Fulfilling the basic premise of the Volcker Rule, the rules prohibit banks from relying on bail-outs by their national government in their US living wills.
Avery said that banks from certain countries were finding this difficult to follow as some banks, such as those in China with significant state ownership, would presumably rely on some form of government support since the government is their largest shareholder.
Why some banks can’t leave the US
Avery said that he had never heard such a high level of discussion across such a large number of foreign banks about whether they should remain in the US, as he had done following the implementation of the Volcker Rule and the Dodd-Frank Act.
|Latham & Watkins’
“I doubt that Volcker alone will lead to a mass exodus, but banks are beginning to conduct cost-benefit analyses to determine whether it’s worth maintaining a presence in the US," he said.
However, echoing concerns from Asian counsel, Avery said that it might be difficult for banks from certain foreign jurisdictions to return to the US if they were to decide to leave.
Under the 1991 Foreign Bank Supervision Enhancement Act (FBSEA), a foreign bank’s home country must meet Comprehensive Consolidated Supervision (CCS) standards, as determined by the Federal Reserve. But banks whose home countries did not meet the CCS standards at the time were grandfathered in.

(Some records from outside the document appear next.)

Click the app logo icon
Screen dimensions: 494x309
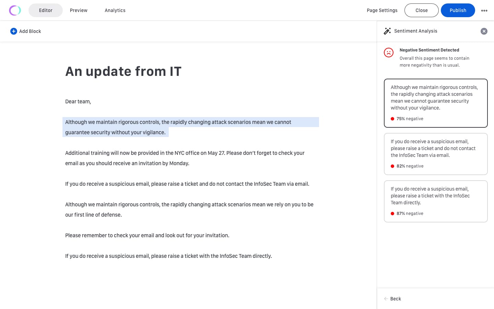[15, 10]
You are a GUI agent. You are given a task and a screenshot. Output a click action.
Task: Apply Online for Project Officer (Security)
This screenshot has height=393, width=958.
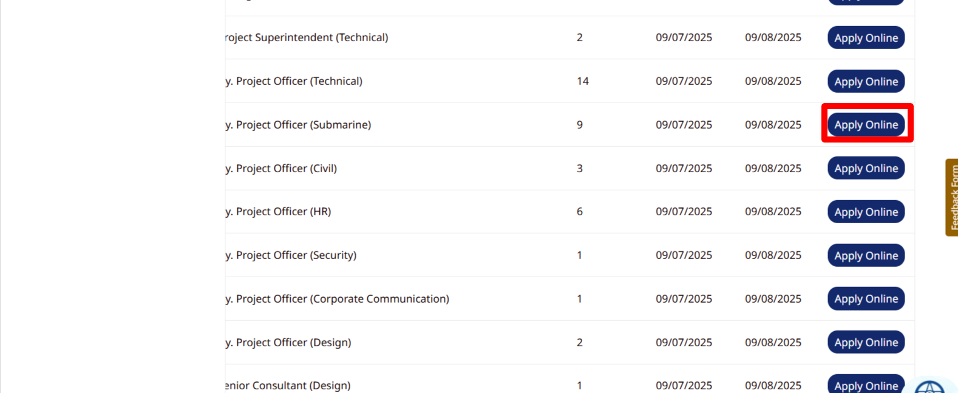pyautogui.click(x=866, y=255)
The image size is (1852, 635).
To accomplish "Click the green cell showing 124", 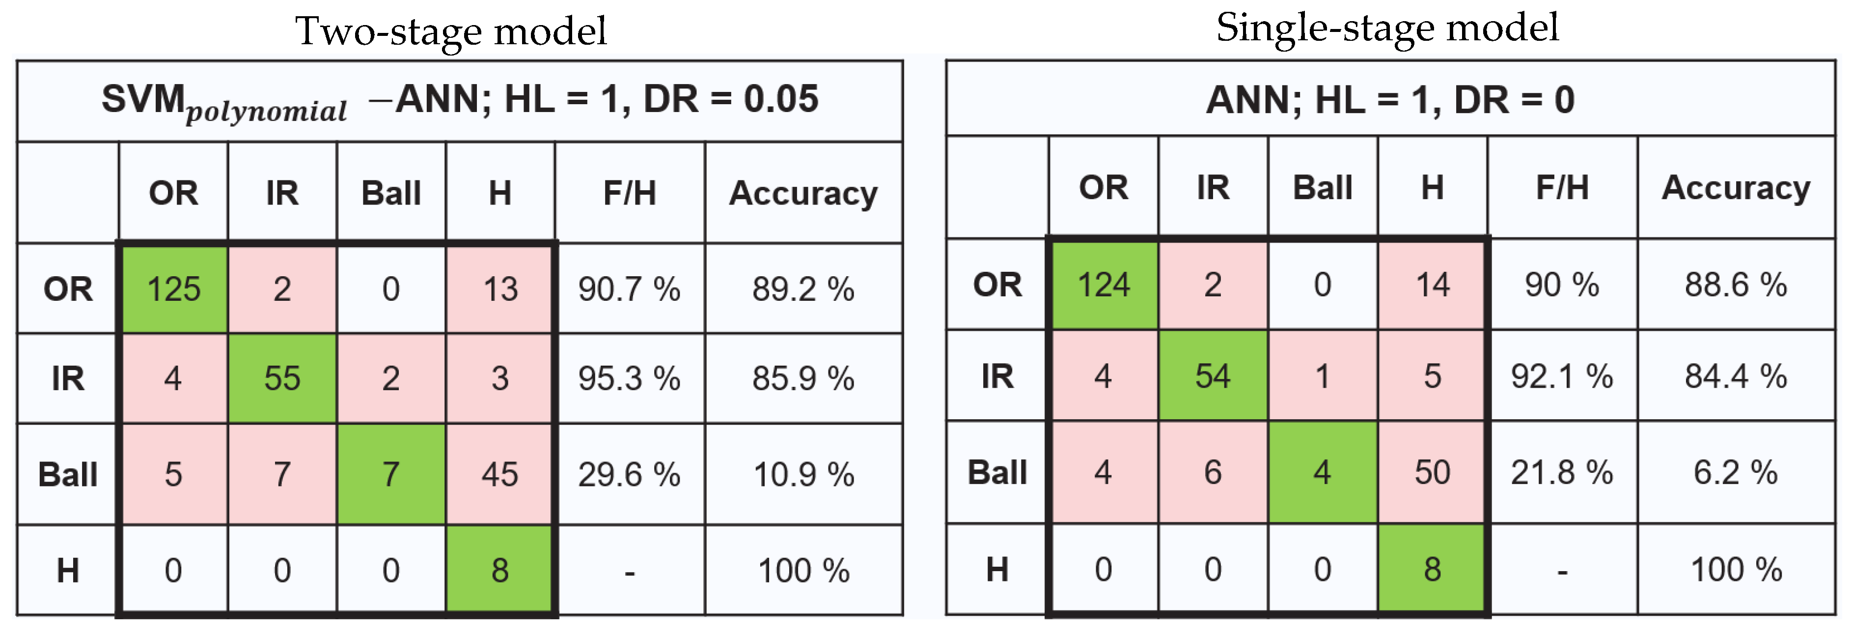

“If a country doesn’t have a CSS determination, it means that if it leaves the US, it’s likely not coming back – at least in the near term,” Avery said.
Although traditional players such as Australia, Taiwan, Hong Kong, Korea and Japan have long had CCS approval – and China received its CCS approval in early 2012 – banks from established Southeast Asian markets such as Singapore, Malaysia, Thailand and Indonesia would not be able to return to the US if they were to leave.
Another region that would suffer would be Latin America, which has few countries with CCS determinations. Of course countries can pursue a CCS determination, but the process is a lengthy one.